Proof: We proceed inductively on $n$, with the $n=-1$ case immediate. Suppose that $n$ is the least integer greater than or equal to $-1$ for which we have not yet concluded that the proposition holds.

On the one hand, suppose $\ind(X)\le n,$ and let $$\mathcal B:=\{V\subseteq X:V\text{ open and }\ind(\partial V)\le n-1\}.$$ By inductive hypothesis, $\ind'(\partial V)\le n-1$ for each $V\in\mathcal B,$ and it is readily shown from $\ind(X)\le n$ that $\mathcal B$ is a basis for the topology on $X$. Also, taking any $x\in X$ and any open $U$ with $x\in U,$ there is an open $V$ with $x\in V$ and $\overline V\subseteq U$, and so $X$ is regular. [Poster's note: I can't believe I missed that.]

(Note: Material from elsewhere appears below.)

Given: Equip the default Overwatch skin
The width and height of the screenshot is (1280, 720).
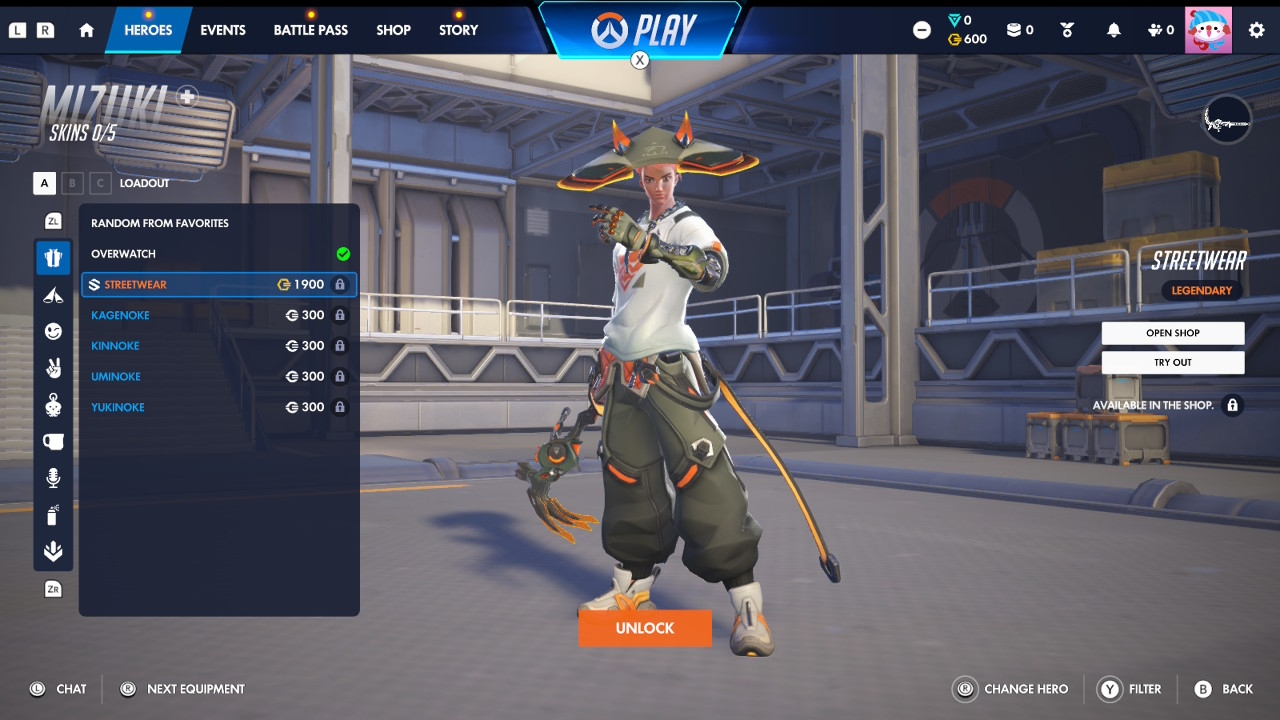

On the other hand, suppose that $X$ is regular, and $\ind'(X)\le n.$ Take any $x\in X$ and any open $U$ with $x\in U$. Since $X$ is regular and $x$ lies in the open set $U,$ then there is some open $W$ such that $x\in W$ and $\overline W\subseteq U$. Since $x$ lies in the open set $W$ and $\mathcal B$ is a basis for the topology on $X,$ then there is some $V\in\mathcal B$ such that $x\in V\subseteq W$. Then $\overline V\subseteq\overline W\subseteq U$, and since $V\in\mathcal B,$ then $\ind'(\partial V)\le n-1.$ By inductive hypothesis, $\ind(\partial V)\le n-1.$ Thus, $\ind(X)\le n$. $\Box$